No dia 4 de Janeiro, deste ano, Mafalda, como já fizera outras vezes, entrou no elevador dos HUC, Hospitais da Universidade de Coimbra, subiu até à Fisioterapia e bateu na porta do seu “amigo” médico fisioterapeuta.
Há vinte anos que conhecia este mestre em tratamento de doenças por métodos naturais. Desde que fora seu vizinho lá próximo do Dolce Vita. De vez em quando ia visitá-lo aos HUC e da última vez até lhe dera uma pequena prenda.

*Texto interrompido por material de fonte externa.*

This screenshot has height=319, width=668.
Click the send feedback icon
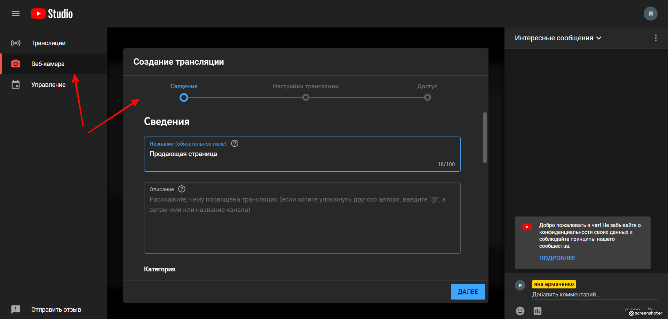(16, 309)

Eram, então, cerca das nove horas da manhã, desse dia quatro de Janeiro, quando bateu na porta do consultório do seu conhecido. Como este não respondesse, tornou a bater e insistiu novamente. De repente, abre-se a porta e lá de dentro sai uma besta, com a cara do seu amigo médico, com a mesma velocidade dum PitBull Terrier, lança-lhe as mãos ao pescoço, aperta até Mafalda ficar sem ar e, esta, pensar que vai morrer, exactamente, onde pensava estar numa casa de sobrevivência e nunca de morte provocada. Como animal irracional, abandona a presa, depois de a considerar dominada e entra para o seu covil, batendo a porta com estrondo.

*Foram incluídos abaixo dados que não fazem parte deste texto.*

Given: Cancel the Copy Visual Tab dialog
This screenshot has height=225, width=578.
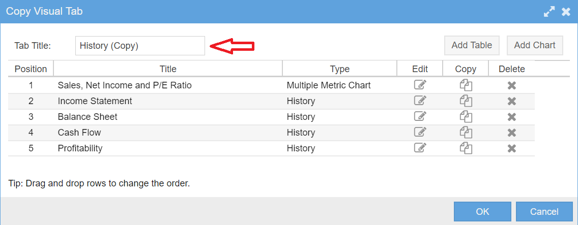Looking at the screenshot, I should tap(544, 212).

Atarantada, pergunta, ao primeiro que aparece, onde pode falar com o Director do serviço de Fisioterapia. “É no rés-do-chão”, dizem-lhe. Mafalda foi lá. Foi muito bem recebida por este chefe de serviço. Este, apercebendo-se dos ferimentos mais anímicos que físicos da senhora, ouviu, com atenção e prontificou-se imediatamente a ajudar. Afirmou que iria falar com aquele médico de ímpetos animalescos. Nem por um momento referiu a Mafalda que esta poderia utilizar o Livro Amarelo de Reclamações.
Mafalda saiu meia vencida, mas não convencida. Do seu âmago saía um grito de revolta a clamar por justiça. Cá fora, perguntou a uma funcionária como poderia fazer para reclamar. Esta, respondendo, disse-lhe que fosse para casa e transferisse para uma folha de papel tudo o que acontecera. Também não lhe falou no livro de reclamações.
Mas se estas pessoas pensavam que, com aquele ar frágil de cana abanada pelo vento no canavial, Mafalda iria desistir, enganaram-se redondamente. No dia seguinte entregou a sua exposição escrita e foi falar, novamente, com o director de serviços. Quando este soube que Mafalda tinha prescrito o seu sentir de revolta para o papel, não conseguindo disfarçar algum incómodo, exclamou: “a senhora reclamou…?”.
Agora, em processo de inquérito, Mafalda aguarda. Com o seu ar de gozo antecipado e nariz arrebitado, remata para mim: “eles pensavam que eu era uma frágil mulher… esqueceram-se que me chamo Mafalda…a contestatária…”
Aquelas rugas no rosto estenderam-se num largo sorriso aberto, como se me dissesse, duma forma hábil e sibilina: “APRENDE COMIGO”.